Notez bien que cette page a été mise à jour le 15 December 2021. Il ce peut que certaines informations soient désuettes.

FORMULATION(s)

Fabricant : Merck

DOSAGE

Adult dosage

1 tablet DIE with or without food. For the forgotten doses, the product monograph has no specific data.

It recommends taking the missed dose as soon as possible, unless there is little time before the next dose. Do not double the dose.

Pediatric dosage

Safety and efficacy have not been established in pediatric population (< 18 years of age).

Adjustment in renal impairment

No dose adjustment with mild, moderate or severe renal impairment. However, doravirine has not been studied in patients with end-stage renal disease or when the patient is on dialysis.

Adjustment in hepatic impairment

Child-Pugh A ou B : No adjustment required

Child-Pugh C : Administration not recommended (not studied in this population)

COMPARATIVE EFFICIENCY

Doravirine has been studied in treatment-naive patients as well as in patients undergoing treatment with virologic suppression.

Studies in patients who have never received antiretrovirals

Study

Comparator groups

Efficacy results (reaching a viral load < 50 copies/mL)

DRIVE-FORWARD

DOR + 2 NRTIs (N=383) vs DRV/r + 2 NRTIs (N=383)

Week 48
Noninferiority of DOR + 2 NRTIs (84% vs 80%, 95% CI -1.6% to 9.4%)

DRIVE-AHEAD

DOR/3TC/TDF (N=364) vs EFV/FTC/TDF (N=364)

Week 48
Noninferiority of DOR/3TC/TDF (84% vs 81%, 95% CI -2.0% à 9.0%)

Study in patients with virological suppression

Study

Comparator groups

Efficacy results (reaching a viral load < 50 copies/mL at 48 weeks)

Types of patients

DRIVE-SHIFT

DOR/3TC/TDF (N=447) vs CAR* (N=223)

Week 24
Noninferiority of DOR/3TC/TDF (91% vs 95%, 95% CI 3.8% (-7.9% to 0.3%)).
Lack of response (VL > 50 copies/mL) observed in 2% of patients in each group.

Patients who may have received antiretroviral therapy but have not had previous virologic failure.
Stable virologic suppression (< 50 copies/mL) since ≥ 6 months.

* CAR : Current initial antiretroviral therapy with 2 NRTIs in combination with a PI boosted by ritonavir or cobicistat, elvitegravir boosted by cobicistat, or a NNRTI

RESISTANCE

The development of resistance to doravirine was observed in 7/30 subjects in the resistance analysis subgroup (CV more than 400 copies/mL at the time of failure or cessation of therapy). Emerging reverse transcriptase substitutions that confer resistance to doravirine included at least one of the following : A98G, V106I, V106A, V106M/T, Y188L, H221Y, P225H, F227C, F227C/R et Y318Y/F.

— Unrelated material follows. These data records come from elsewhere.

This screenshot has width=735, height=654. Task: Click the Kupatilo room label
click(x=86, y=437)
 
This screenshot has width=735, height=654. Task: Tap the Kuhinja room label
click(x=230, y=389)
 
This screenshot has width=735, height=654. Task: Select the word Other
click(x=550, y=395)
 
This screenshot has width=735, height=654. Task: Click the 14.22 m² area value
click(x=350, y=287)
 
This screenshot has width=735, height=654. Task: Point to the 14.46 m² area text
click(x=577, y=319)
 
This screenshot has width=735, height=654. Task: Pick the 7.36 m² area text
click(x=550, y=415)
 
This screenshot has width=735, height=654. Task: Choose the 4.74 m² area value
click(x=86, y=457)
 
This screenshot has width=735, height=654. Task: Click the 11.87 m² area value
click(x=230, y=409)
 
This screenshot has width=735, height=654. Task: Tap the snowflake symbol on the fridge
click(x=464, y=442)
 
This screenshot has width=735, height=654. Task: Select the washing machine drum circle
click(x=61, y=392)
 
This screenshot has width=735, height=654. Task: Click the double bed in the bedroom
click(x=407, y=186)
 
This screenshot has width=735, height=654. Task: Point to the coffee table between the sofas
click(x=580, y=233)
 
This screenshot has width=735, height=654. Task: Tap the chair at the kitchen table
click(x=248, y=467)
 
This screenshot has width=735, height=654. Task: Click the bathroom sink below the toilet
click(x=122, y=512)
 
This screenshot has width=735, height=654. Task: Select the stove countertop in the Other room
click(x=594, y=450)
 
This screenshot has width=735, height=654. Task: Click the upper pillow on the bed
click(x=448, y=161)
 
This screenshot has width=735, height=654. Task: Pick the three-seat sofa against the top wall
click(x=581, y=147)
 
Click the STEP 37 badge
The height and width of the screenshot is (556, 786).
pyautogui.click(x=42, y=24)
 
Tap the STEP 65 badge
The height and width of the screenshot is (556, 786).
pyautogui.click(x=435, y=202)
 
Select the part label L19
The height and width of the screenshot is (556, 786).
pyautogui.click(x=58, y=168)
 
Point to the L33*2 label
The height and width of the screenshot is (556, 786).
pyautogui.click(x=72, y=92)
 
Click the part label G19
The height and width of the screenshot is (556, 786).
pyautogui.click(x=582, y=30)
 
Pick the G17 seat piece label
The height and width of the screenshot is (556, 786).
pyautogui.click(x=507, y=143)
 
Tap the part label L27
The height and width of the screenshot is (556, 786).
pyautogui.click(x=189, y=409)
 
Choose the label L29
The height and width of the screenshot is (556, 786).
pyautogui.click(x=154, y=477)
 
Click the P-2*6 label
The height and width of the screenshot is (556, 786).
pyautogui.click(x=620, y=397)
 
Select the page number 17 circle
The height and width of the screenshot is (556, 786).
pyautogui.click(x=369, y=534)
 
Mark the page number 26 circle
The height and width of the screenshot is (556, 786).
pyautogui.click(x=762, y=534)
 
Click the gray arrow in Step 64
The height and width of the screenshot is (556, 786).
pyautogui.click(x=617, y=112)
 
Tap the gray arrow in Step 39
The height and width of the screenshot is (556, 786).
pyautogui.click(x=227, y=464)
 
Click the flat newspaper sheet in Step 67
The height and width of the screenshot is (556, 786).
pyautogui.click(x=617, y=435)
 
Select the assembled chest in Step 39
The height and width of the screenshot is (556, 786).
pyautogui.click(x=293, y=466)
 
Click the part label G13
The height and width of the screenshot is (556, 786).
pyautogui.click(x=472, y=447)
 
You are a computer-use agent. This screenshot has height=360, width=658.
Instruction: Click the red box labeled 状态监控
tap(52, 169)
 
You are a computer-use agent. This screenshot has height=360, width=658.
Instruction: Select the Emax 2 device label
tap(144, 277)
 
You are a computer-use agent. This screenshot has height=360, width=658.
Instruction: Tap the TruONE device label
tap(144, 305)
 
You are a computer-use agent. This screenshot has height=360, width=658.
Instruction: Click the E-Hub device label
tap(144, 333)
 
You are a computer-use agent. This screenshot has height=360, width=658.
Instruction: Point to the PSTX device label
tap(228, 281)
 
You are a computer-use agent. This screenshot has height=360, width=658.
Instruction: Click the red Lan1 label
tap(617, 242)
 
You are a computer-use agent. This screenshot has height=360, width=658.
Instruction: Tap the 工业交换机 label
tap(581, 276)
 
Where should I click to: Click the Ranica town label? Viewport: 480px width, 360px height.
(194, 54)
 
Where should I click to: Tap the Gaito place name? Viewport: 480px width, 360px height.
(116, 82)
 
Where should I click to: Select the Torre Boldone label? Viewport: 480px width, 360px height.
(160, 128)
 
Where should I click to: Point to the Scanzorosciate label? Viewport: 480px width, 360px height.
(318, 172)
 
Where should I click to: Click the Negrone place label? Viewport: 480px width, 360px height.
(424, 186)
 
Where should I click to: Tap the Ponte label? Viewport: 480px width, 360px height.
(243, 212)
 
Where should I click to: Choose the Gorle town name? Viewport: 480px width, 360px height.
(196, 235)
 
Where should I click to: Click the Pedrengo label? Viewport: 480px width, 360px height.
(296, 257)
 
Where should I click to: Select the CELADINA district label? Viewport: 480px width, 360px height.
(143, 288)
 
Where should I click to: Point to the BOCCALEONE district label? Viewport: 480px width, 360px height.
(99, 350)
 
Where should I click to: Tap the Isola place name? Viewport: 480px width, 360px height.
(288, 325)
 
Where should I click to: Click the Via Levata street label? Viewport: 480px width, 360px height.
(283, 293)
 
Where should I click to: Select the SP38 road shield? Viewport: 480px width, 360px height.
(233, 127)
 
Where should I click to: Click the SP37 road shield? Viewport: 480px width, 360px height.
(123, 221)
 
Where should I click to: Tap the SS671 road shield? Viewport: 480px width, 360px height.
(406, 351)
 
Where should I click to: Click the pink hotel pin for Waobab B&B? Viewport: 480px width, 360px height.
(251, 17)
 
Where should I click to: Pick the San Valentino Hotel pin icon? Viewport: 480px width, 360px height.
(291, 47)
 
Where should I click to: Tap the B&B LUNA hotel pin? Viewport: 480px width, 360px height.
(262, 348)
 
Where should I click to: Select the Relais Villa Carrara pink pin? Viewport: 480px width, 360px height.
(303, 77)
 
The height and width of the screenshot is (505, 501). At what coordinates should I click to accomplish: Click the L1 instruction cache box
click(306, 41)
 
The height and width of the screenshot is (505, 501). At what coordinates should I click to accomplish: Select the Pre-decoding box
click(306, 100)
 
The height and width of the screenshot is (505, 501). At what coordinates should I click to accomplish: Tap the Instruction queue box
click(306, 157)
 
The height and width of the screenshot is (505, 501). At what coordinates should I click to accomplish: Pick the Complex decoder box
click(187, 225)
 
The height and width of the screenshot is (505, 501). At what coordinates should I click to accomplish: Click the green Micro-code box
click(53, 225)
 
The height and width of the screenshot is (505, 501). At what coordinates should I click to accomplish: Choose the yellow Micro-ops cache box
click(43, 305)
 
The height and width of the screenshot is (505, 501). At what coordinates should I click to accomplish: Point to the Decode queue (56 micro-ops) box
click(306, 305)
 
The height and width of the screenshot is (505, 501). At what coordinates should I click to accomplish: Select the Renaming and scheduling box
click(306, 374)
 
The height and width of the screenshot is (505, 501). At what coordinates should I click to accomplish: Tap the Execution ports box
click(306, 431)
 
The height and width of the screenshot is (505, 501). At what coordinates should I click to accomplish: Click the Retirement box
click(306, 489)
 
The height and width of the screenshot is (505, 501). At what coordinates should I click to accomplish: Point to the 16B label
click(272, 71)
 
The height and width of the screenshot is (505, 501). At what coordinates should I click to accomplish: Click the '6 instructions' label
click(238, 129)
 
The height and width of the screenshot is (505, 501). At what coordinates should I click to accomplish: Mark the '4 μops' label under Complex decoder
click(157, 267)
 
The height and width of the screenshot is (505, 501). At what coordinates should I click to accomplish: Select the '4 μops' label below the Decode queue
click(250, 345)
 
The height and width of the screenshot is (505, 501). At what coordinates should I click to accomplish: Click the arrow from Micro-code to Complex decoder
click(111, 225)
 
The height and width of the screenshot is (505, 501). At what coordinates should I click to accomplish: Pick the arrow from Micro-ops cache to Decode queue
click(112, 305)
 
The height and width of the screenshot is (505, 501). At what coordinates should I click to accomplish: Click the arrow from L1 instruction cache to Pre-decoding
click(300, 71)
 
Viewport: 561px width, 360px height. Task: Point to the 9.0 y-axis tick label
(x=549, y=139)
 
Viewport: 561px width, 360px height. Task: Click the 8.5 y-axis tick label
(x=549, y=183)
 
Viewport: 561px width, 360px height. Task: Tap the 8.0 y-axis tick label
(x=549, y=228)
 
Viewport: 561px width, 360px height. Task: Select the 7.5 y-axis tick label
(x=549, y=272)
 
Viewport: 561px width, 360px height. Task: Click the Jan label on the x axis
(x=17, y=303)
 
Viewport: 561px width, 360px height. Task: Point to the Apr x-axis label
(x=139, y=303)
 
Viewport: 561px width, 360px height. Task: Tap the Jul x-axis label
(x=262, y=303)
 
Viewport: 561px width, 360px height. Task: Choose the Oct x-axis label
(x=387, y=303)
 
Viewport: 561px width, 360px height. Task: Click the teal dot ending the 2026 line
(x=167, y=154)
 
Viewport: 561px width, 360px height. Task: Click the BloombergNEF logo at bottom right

Among the 7 subjects who acquired resistance to doravirine, 6 had phenotypic resistance to efavirenz and nevirapine, 3 had phenotypic resistance to rilpivirine and 2 had partial resistance to etravirine.

Compared to other agents in the studies (DRIVE-FORWARD and DRIVE-AHEAD) :

DRIVE-FORWARD DRV/r: No resistance to darunavir was observed in the 11 subjects in the resistance analysis subgroup.

DRIVE-AHEAD EFV/FTC/TDF : resistance to efavirenz was observed in 12/24 of the resistance analysis subgroup.

What has been observed for doravirine in all studies :

• Doravirine displays sensitivity in the presence of the K103N, Y181C, G190A, E138K mutations or the double K103N/Y181C mutation, the main mutations associated with NNRTIs.

• Doravirine exhibited a 3-fold smaller variation of IC50 against strains K103N, Y181C and K103N/Y181C.

• Doravirin exhibited a 9-fold smaller variation in IC50 against most single mutant viruses, including A98G,E138A/G/K/Q, G190A, K101E/P, K103N/S, L100I, P236L, V106M, V108I, V197D, V90I, Y181C/V and Y188H/C.

• Substitutions including G190E/S, V106A, Y188L and M230L reduce the sensitivity of doravirine by more than 10 times.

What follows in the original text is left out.